Ele também destaca a chegada recente de assistentes de condução ao Corolla e ao RAV4, que estrearam depois de outras marcas já oferecerem recursos do tipo há alguns anos.

"Eu acho que o conceito do carro autônomo é facilitar a condução. Pode ser que não seja diretamente carro autônomo, mas o Toyota Safety Sense, que já existe no Corolla e no RAV4. Ajuda a condução do veículo e aumenta ainda mais a segurança".

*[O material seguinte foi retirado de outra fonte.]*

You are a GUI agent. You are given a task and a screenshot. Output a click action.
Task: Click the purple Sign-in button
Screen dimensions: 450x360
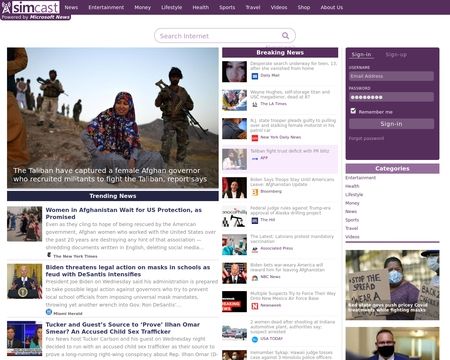tap(391, 124)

Chang diz que está nos planos acrescentar recursos como frenagem automática e também mais conectividade nos carros da marca - o novo Chevrolet Onix, por exemplo, já oferece internet 4G dedicada com roteador Wi-Fi.

"Nós vamos acelerar. A empresa criou dentro da própria Toyota algumas divisões que estão focadas nisso, como melhorar a questão de conectividade. Como eu falei, é quase mudar o carro do hardware para o software. Nesse sentido, nós entendemos que esse é o caminho".

Simon Plestenjak/UOL

Empresas de tecnologia x montadoras

Chang aponta que daqui para frente as montadoras terão de seguir o "conceito de concorrência colaborativa ou concorrência parceira", o que inclui outras fabricantes e empresas de tecnologia.

Seja por meio de parcerias ou até de fusões, a exemplo do que FCA e PSA estão fazendo.

"Vamos continuar produzindo carros, mas pode ser que o conceito mude de produzir hardware para produzir software e que os carros sejam quase softwares", como já acontece com os telefones celulares.

"Nesse cenário de mudanças tão rápidas, você tem de tentar. Tentar, fazer parcerias, algumas vão dar certo, outras, não. Acho que nessa velocidade em que o mundo está mudando, a empresa está fazendo muitos investimentos em startups para desenvolver novas tecnologias, sobretudo, autônomos, complementa.

Todas essas características, portanto, sugerem como será o Corolla, um dos carros mais vendidos no planeta, no futuro: eficiente, com propulsão híbrida ou, quem, sabe, até 100% elétrica; conectado, com acesso 100% do tempo à internet e capaz de se comunicar com a infraestrutura das cidades; e compartilhado, com reserva por aplicativo, caso você não queira comprá-lo.